Desde luego hay decisiones que se toman en despachos con moqueta gruesa y olor a incienso geopolítico, pero cuyos efectos se sienten en la caja de nuestro país. La política exterior española, especialmente en lo que respecta a China, parece diseñada más para «acumular sellos en el pasaporte» de nuestro presidente y de nuestro expresidente más que para defender los intereses comerciales de España.

Los viajes de alto perfil, con Sánchez en modo embajador global y Zapatero en versión «asesor espiritual del régimen chino», han dejado una estela de sonrisas diplomáticas, acuerdos vagos y alguna foto que pasarán a los anales de la falta de sentido común de nuestra política exterior.

Mientras ellos siguen estrechando manos en Pekín, el déficit comercial con China se dispara como si nos hubieran confundido con una colonia de consumo. Exportamos poco, importamos mucho, y encima lo celebramos como si fuera una victoria estratégica.

Y, por si fuera poco, hemos decidido instalar tecnología de Huawei en sistemas sensibles de escucha. Una jugada que ha encendido todas las alarmas en Washington, donde ya no saben si España juega en el equipo occidental o juega a la contra y es un infiltrado.

Esto trae un mal resultado, relaciones tensas con Estados Unidos, mientras nuestro déficit comercial con ellos también se agranda.

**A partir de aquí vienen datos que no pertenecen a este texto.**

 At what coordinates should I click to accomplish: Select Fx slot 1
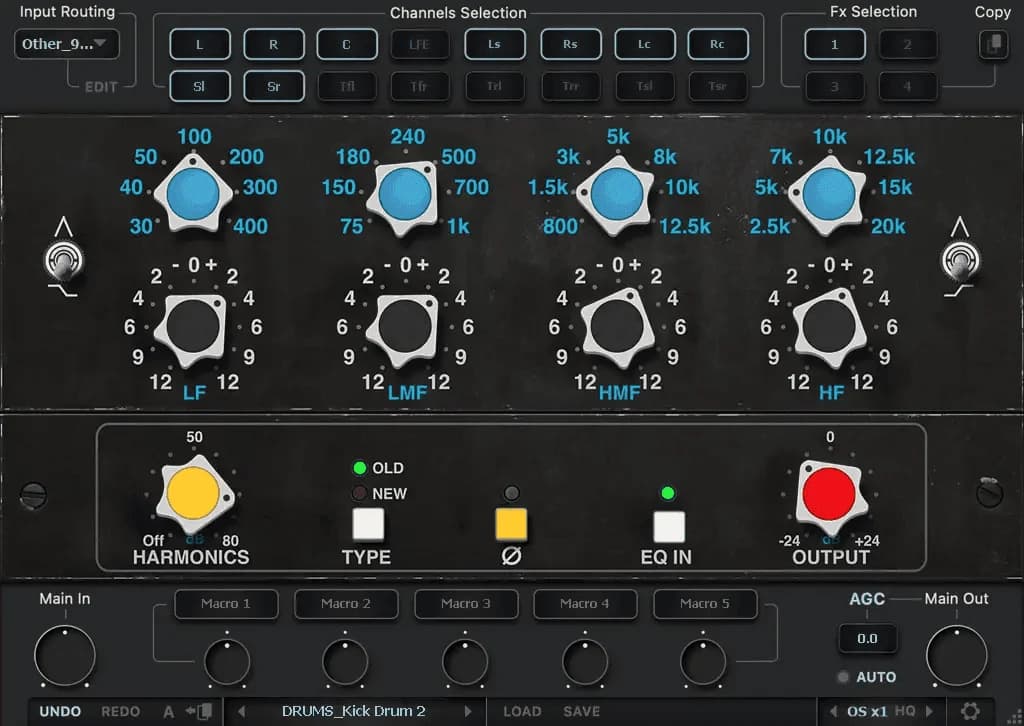click(835, 45)

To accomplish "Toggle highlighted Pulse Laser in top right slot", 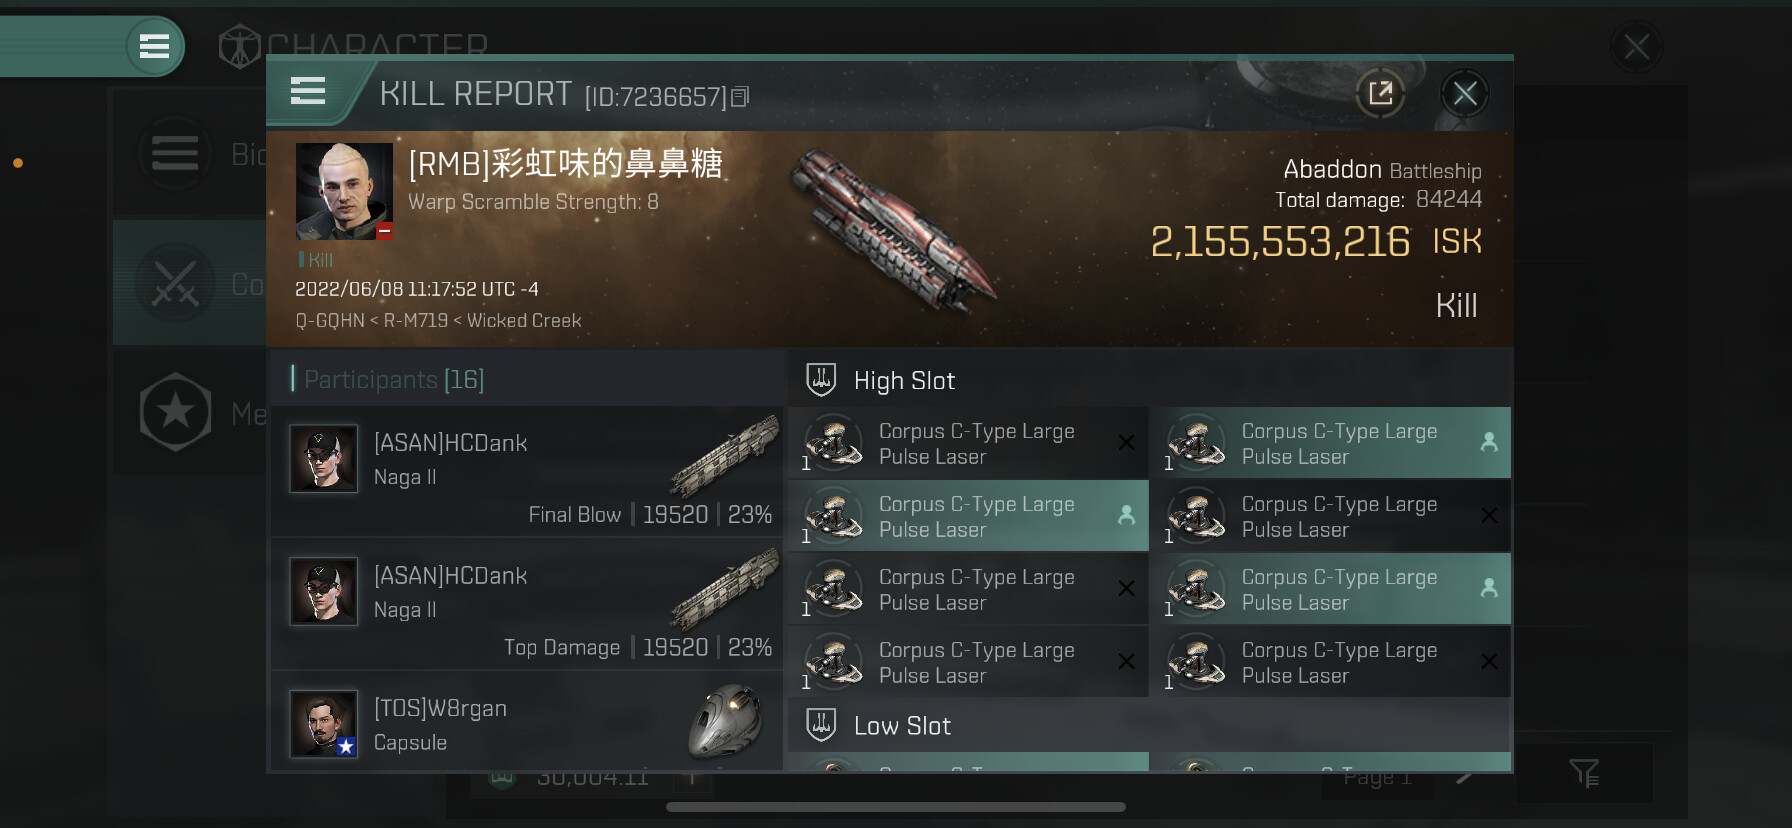I will (1331, 443).
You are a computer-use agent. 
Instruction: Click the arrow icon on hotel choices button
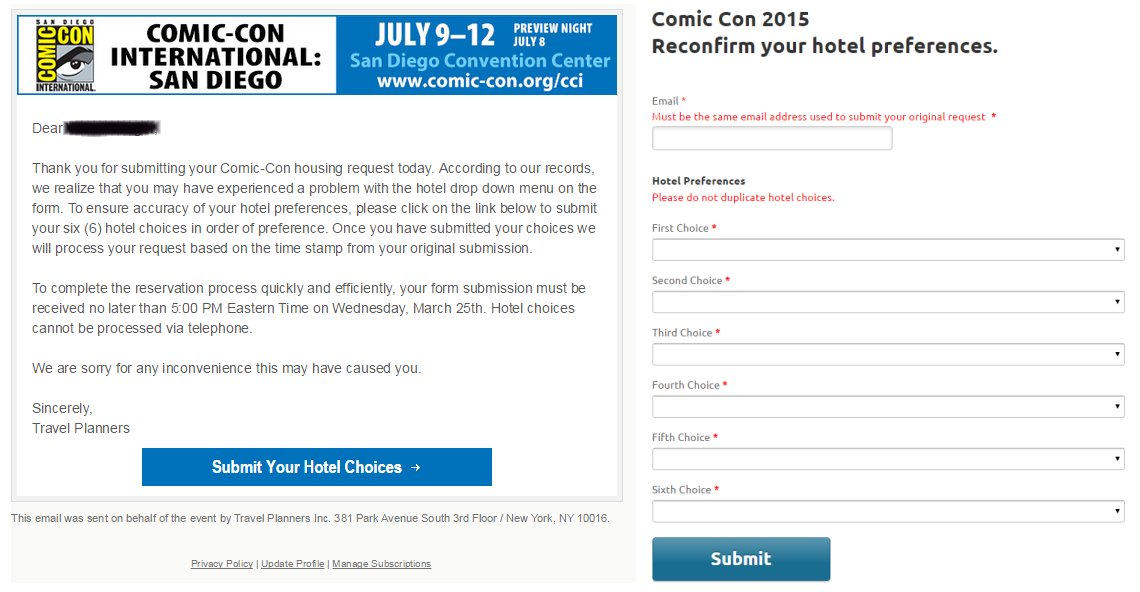point(415,468)
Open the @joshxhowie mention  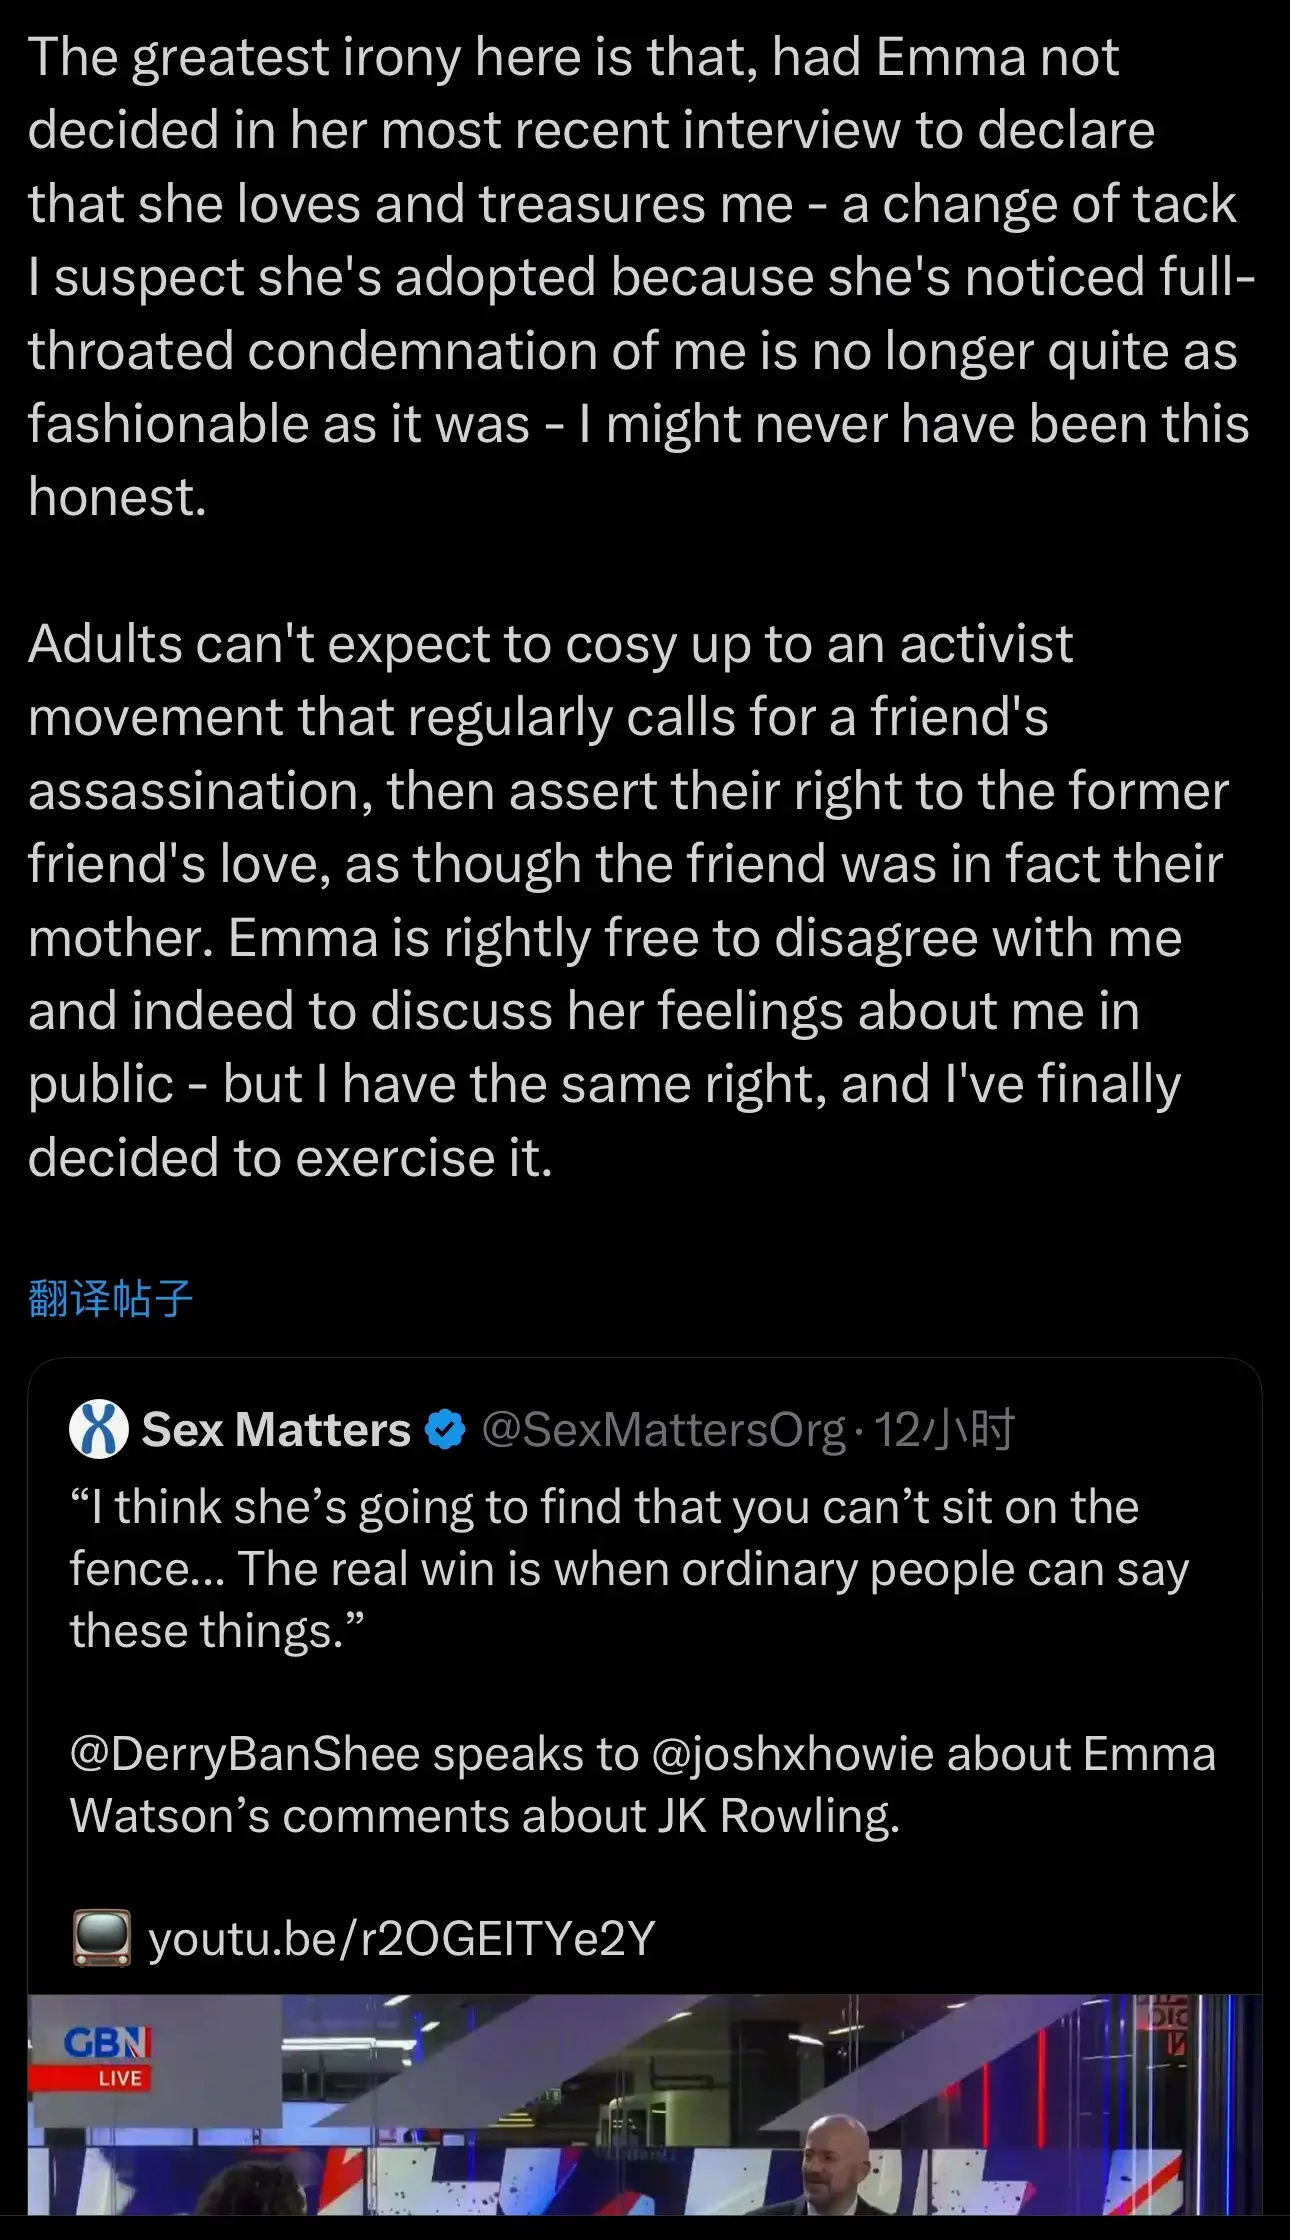(x=792, y=1755)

Quizás algún día entendamos que la diplomacia no se mide en número de viajes ni en cantidad de acuerdos firmados con tinta invisible. Se mide en resultados. Y hoy, los resultados dicen que estamos pagando la fiesta… y ni siquiera nos han dejado elegir la música.

Para que nos quede todo bien claro, aquí está un cuadro que lo explica claramente:

España exportó a China apenas 3.949 millones en el primer semestre. Pero importó como si fuéramos su sucursal logística: más de 24.000 millones. El resultado es un déficit comercial de 20.208 millones, que ha crecido un 16,9 % respecto al año anterior y supone el 80,5 % del total de nuestro déficit en la Balanza de Productos.

Las exportaciones a EE.UU. caen un 5,1 %, mientras las importaciones suben un 10,1 % y dan como resultado un déficit de 7.083 millones, un salto del 37,3 %. Todo esto mientras tensamos la cuerda con ellos por decisiones tecnológicas que no han sido precisamente consensuadas.

Alemania, aparentemente es nuestro gran socio industrial, pero nos pasa una buena factura. Exportamos un 3,5 % menos y les compramos más: un 3,7 %. El déficit con Alemania se dispara un 47,7 %, alcanzando los 5.065 millones, es el clásico desequilibrio con un socio industrial, ellos nos venden tecnología, maquinaria y coches, nosotros les vendemos sol y jamón.

Portugal, el vecino que aguanta incluso cuando le apagamos la luz y a pesar de eso, las exportaciones siguen al alza creciendo un 4,5 % y, lo más sorprendente, les compramos menos, pues las importaciones portuguesas están en caída, bajan un 5,7 %, lo que nos lleva a un superávit de 8.392 millones, un 16,7% respecto a 2024. Portugal sigue siendo nuestro socio más estable, incluso después del apagón eléctrico del 28 de abril.

Por otro lado, con Francia las exportaciones caen un 5,9 % y las importaciones suben ligeramente 2,0 % y, como consecuencia, el superávit se reduce un 17,9 %. Y todo esto mientras Macron y Sánchez se miran como dos ex que comparten custodia de Europa, pero no se hablan. El comercio lo nota, aunque aún aguantamos con saldo positivo.

España se encuentra en una auténtica encrucijada, por un lado, China nos engulle con su superávit como un dragón insaciable, Estados Unidos nos observa con gesto torcido y Alemania nos factura con precisión quirúrgica.

Mientras Sánchez de vacaciones en La Mareta, a base de jamón de Jabugo y los buenos vinos españoles, juega al ajedrez sin tablero, rodeado de peones que creen ser alfiles y torres, aunque en realidad son auténticos bufones de pena, que no producen ni risa.

La política exterior española es una tragicomedia donde los datos muestran nuestro nivel de incompetencia, porque no sólo estamos hablando de comercio, sino que debemos de hablar también de geoestrategia, de poder y de supervivencia.

Si no despertamos, acabaremos siendo el camarero de una cena donde otros deciden el menú, el precio, quién paga la cuenta y que el camarero se vaya cuando haya servido el postre, el café y las copas.